Thursday, November 18, 2010

hacking hipstamatic


so, i found a post by isayx3 that talked about how to apply effects from the iphone app "hipstamatic" to your photos in photoshop. it's fun, and pretty easy to do. basically hipstamatic has some gradient blob images that it overlays on your iphone pictures to make a "light leak" effect. kinda like when the back of your old 35mm film camera didn't close up tight enough, and light got in and contaminated the film.

of course, with the hipstamatic app, you can't control it much. you press the button, and maybe you get a cool image, maybe you don't. pull apart the app, drop the gradients into photoshop, and suddenly there's a lot more options. you can choose your blend modes, you can play with opacity, with position, mask bits out, rotate the blobs around.... there's a lot of options.

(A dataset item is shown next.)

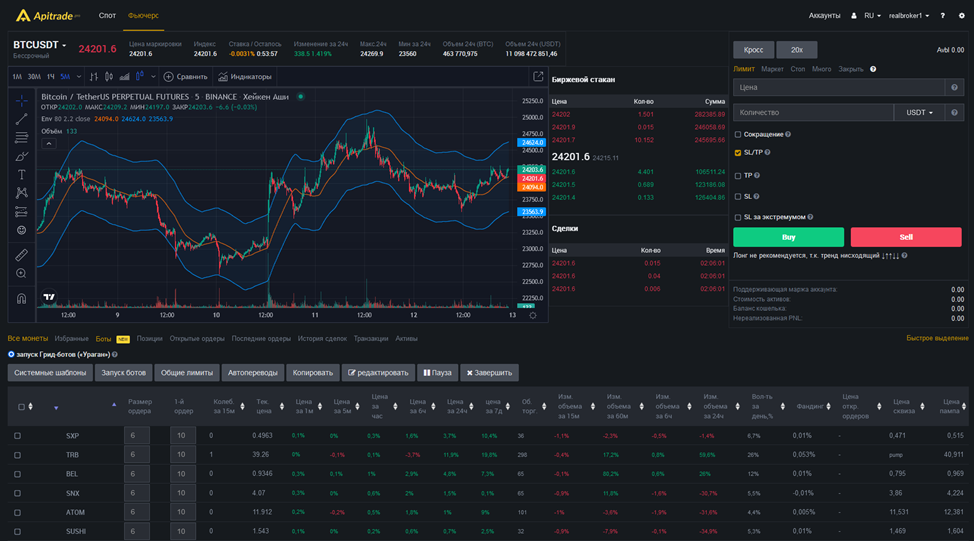Viewport: 974px width, 541px height.
Task: Toggle the magnet snapping tool
Action: 22,298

it's a fun effect. it has a retro feel, since modern (usually digital) cameras don't have a back door that can accidentally let light in. or film to be contaminated in the first place. so it makes the picture feel like it's of an older generation. like it had been taken with film, on a beat up old 35mm camera.

it's interesting how aesthetic choices like putting a gradient blob on a picture can evoke certain responses in viewers. as photographic prints age, the whites yellow, and the blacks take on a blue tint.  when you dig a picture up out of a forgotten drawer or ancient chest, it's going to look that way. and with photoshop and modern digital images, you can manipulate pictures taken recently to look like they've been forgotten and aged for a couple of decades. you can push that button in a viewer's head, just by shifting the colors around a bit.

of course, digital images don't fade and color shift like that. which means twenty, thirty years from now pictures taken these days won't have yellowed whites and blue shadows. they'll look exactly like they do now. maybe by then photography technology will have progressed to the point that our current pictures will have a certain "look" to them, a certain charming simplicity, just because they're not in holographic 3-d, or whatever breakthroughs in technology will occur in the next two or three decades.

seems like the past often looks quaint. i just wonder what it is about the pictures we take today will look simple and "retro" in hindsight.